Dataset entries
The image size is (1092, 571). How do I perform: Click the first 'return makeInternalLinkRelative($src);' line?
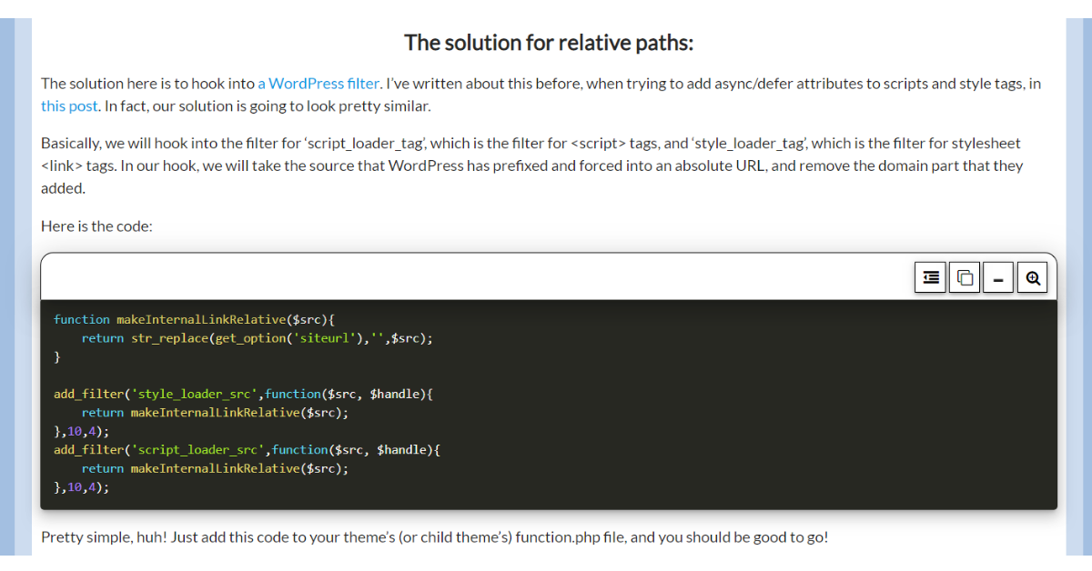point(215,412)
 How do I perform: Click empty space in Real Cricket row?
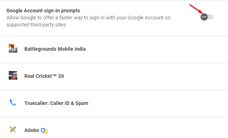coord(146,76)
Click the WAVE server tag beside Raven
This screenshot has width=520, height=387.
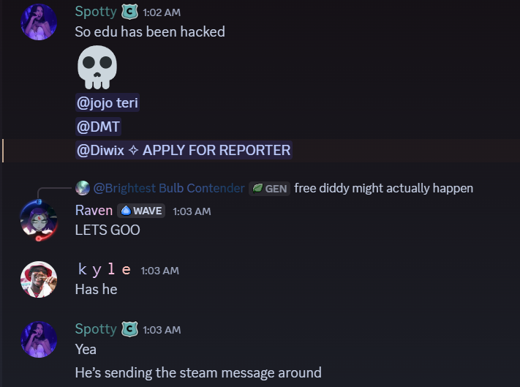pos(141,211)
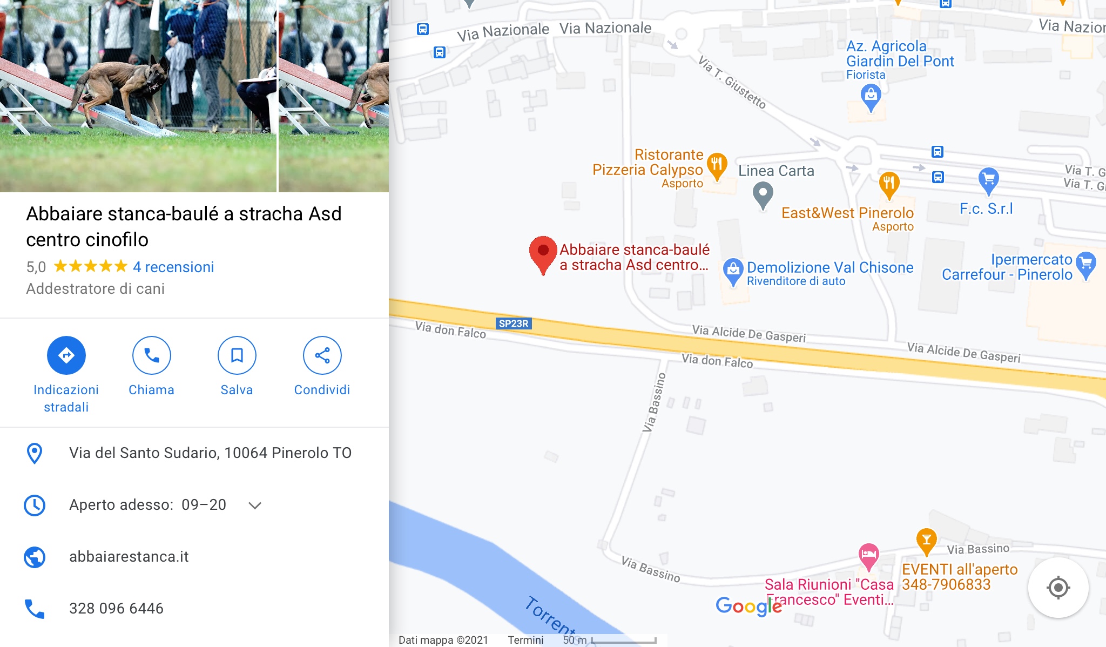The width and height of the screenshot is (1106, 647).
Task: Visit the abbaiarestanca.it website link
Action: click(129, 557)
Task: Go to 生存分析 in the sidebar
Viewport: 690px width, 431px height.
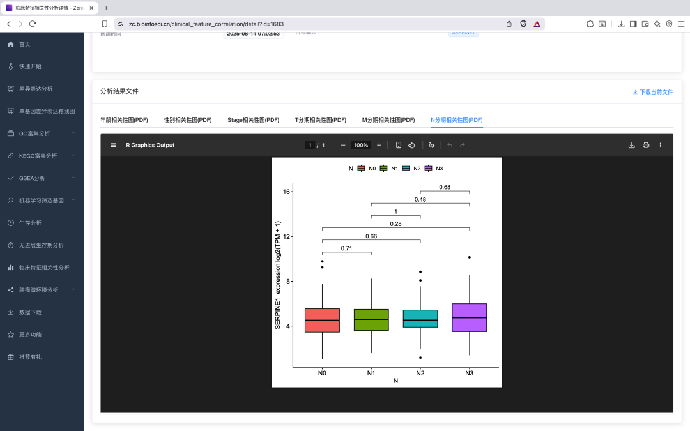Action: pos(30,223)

- [What the task requires] Word for word, restate the lines from the one containing "This screenshot has width=520, height=387." through the end of the entries. Do not include pictures.

- [Answer for this exercise]
This screenshot has width=520, height=387.
pos(141,211)
The width and height of the screenshot is (1106, 647).
Task: Visit the abbaiarestanca.it website link
Action: click(129, 557)
Task: Go to 生存分析 in the sidebar
Viewport: 690px width, 431px height.
Action: pos(30,223)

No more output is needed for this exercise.